According to publicly available records, both Gateno Ventures and Cascado were set up by the same person: Ricardo Cambra la Duke, a Panamanian lawyer.

La Duke and his companies appear to be the connecting point for dozens of Ukrainian businesses.
Gateno and Viala control dozens of companies registered at the United Kingdom address of 43 Bedford St., London. Peleston, for example, is registered at 43 Bedford St.

Another Gateno-owned company is also registered at 43 Bedford St.: Foreway Sales LLP, a company to which Roshen purportedly sent nearly $1 million in candy exports. 2015 records for Roshen’s candy exports to Turkmenistan list the “country of trade” as the United Kingdom, even though the exports were listed as being sent to a Turkmen company.

Another company, not owned by Gateno, is also listed at 43 Bedford St.: Roshen UK Limited.
Vyacheslav Moskalevsky, managing director of Roshen, told the Kyiv Post in a telephone interview that Foreway Sales was set up by Roshen’s Turkmen distributor.

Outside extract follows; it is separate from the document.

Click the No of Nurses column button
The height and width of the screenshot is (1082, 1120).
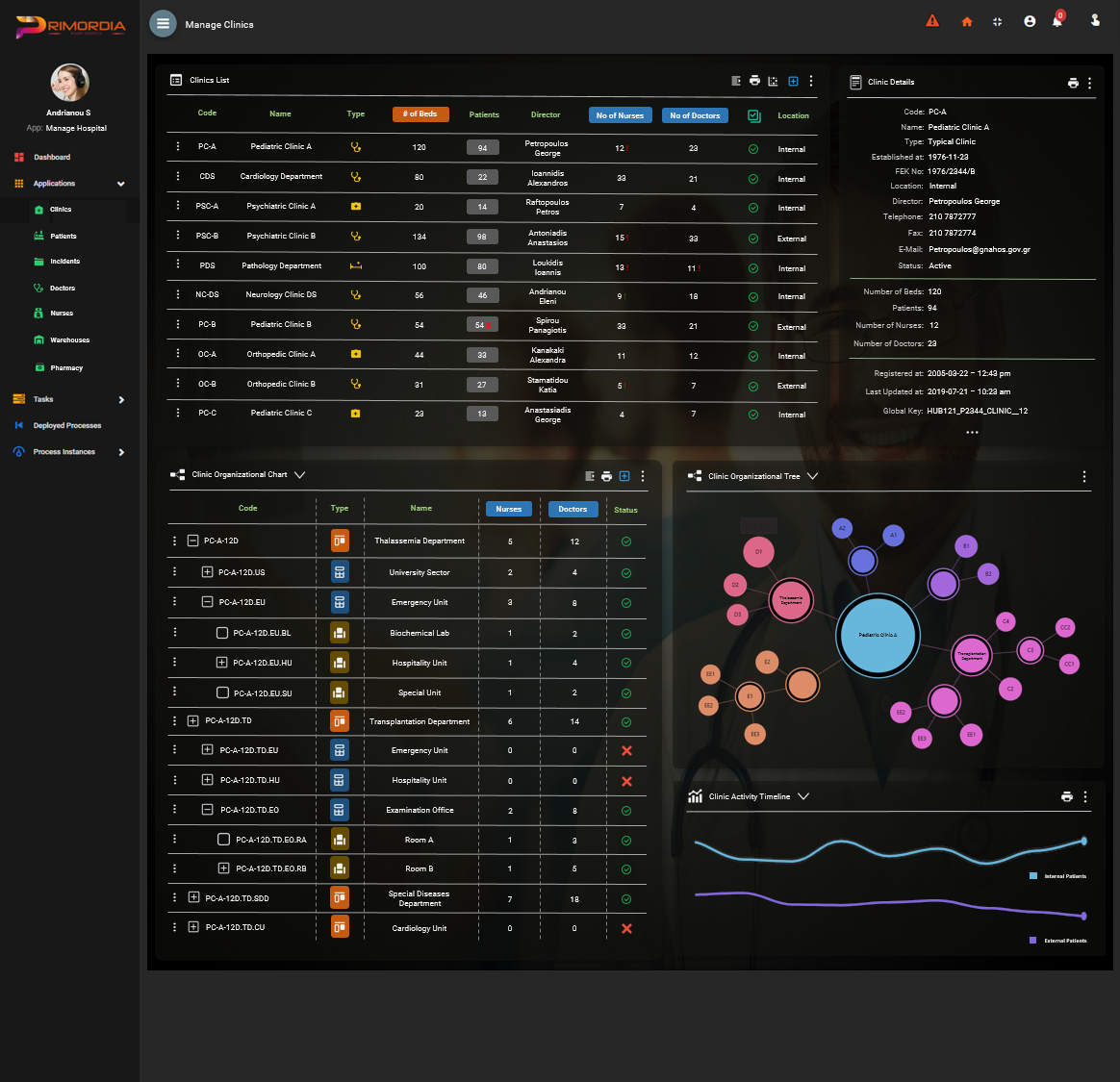[x=620, y=115]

A Roshen spokeswoman said in a later phone call that Roshen had no record of any payments to Foreway Sales.

“It’s normal in the confectionary business to use these sorts of intermediary companies,” Moskalevsky said, adding that Roshen UK Limited is unconnected to Roshen-Ukraine.
Roshen is owned by Ukrainian President Poroshenko, who says he has transferred the company to a blind trust, but has yet to publicly provide documentary evidence of the details of the transfer.

The sheer number of Ukraine-connected shell companies at 43 Bedford St. has already attracted media attention – the Ukrainian investigative journalist team Nashi Groshi published an article in 2014 on the address, calling it “London’s dormitory for Roshen and Yanukovych.”

La Duke told the Kyiv Post that his law firm “rarely deal[s] with individual clients.”

“We are not willing and have not knowingly engaged clients that have allegedly acquired assets in a fraudulent matter,” La Duke said in a statement.

Air travel

Ukraine International Airlines, among others, applied for a license twice, and received one once.
According to UIA spokeswoman Yevgeniya Satska, the company applied for a license because the Russian civil aviation authority’s bank account was located in a sanctioned bank. In order to pay the authority fees for using Russian airspace services, Satska said, it was therefore necessary to sidestep a sanction.

Satska declined to provide the name of the bank, though Bank Rossiya remains the first bank to be hit with sanctions by the U.S. government. This would also account for the presence of numerous international airlines, like Emirates and KLM, on the list of companies that received licenses.

A number of other Ukrainian airlines also applied for licenses. Motor Sich, the Zaporizhiya-based carrier, applied for two licenses and received one. UTAir-Ukraine Airlines, the defunct carrier formerly owned by a Russian carrier, applied for two licenses as well; one was denied, while the other was approved.

Two of Ukraine’s richest and most powerful oligarchs are Dmytro Firtash (L) and Igor Kolomoisky. (Ukrafoto, courtesy)Two of Ukraine’s richest and most powerful oligarchs are Dmytro Firtash (L) and Igor Kolomoisky. (Ukrafoto, courtesy)

Two of Ukraine’s richest and most powerful oligarchs are Dmytro Firtash (L) and Igor Kolomoisky. (Ukrafoto, courtesy)

Ukrainian banks

Three Ukrainian banks also made requests for licenses.

One bank, called Bank National Investments, made 13 separate requests.
The requests continued through 2015, until the National Bank of Ukraine began to liquidate the bank due to insolvency and the NBU’s purported inability to determine who most of National Investments’ investors were.

Prominvestbank, 99 percent owned by Russia’s Vnesheconombank, requested a license for an unspecified transaction under the sectoral sanctions, which prohibit financing the debt of Gazprom and companies in Russia’s arms industry for a period longer than 90 days.

Ihor Kolomoisky’s PrivatBank applied for a license three times – one request was denied, while the OFAC informed the bank two other times that it did not need a license because it was located outside U.S. jurisdiction.

In a statement to the Kyiv Post, a PrivatBank spokesman denied that the financial institution was attempting to bypass U.S. sanctions.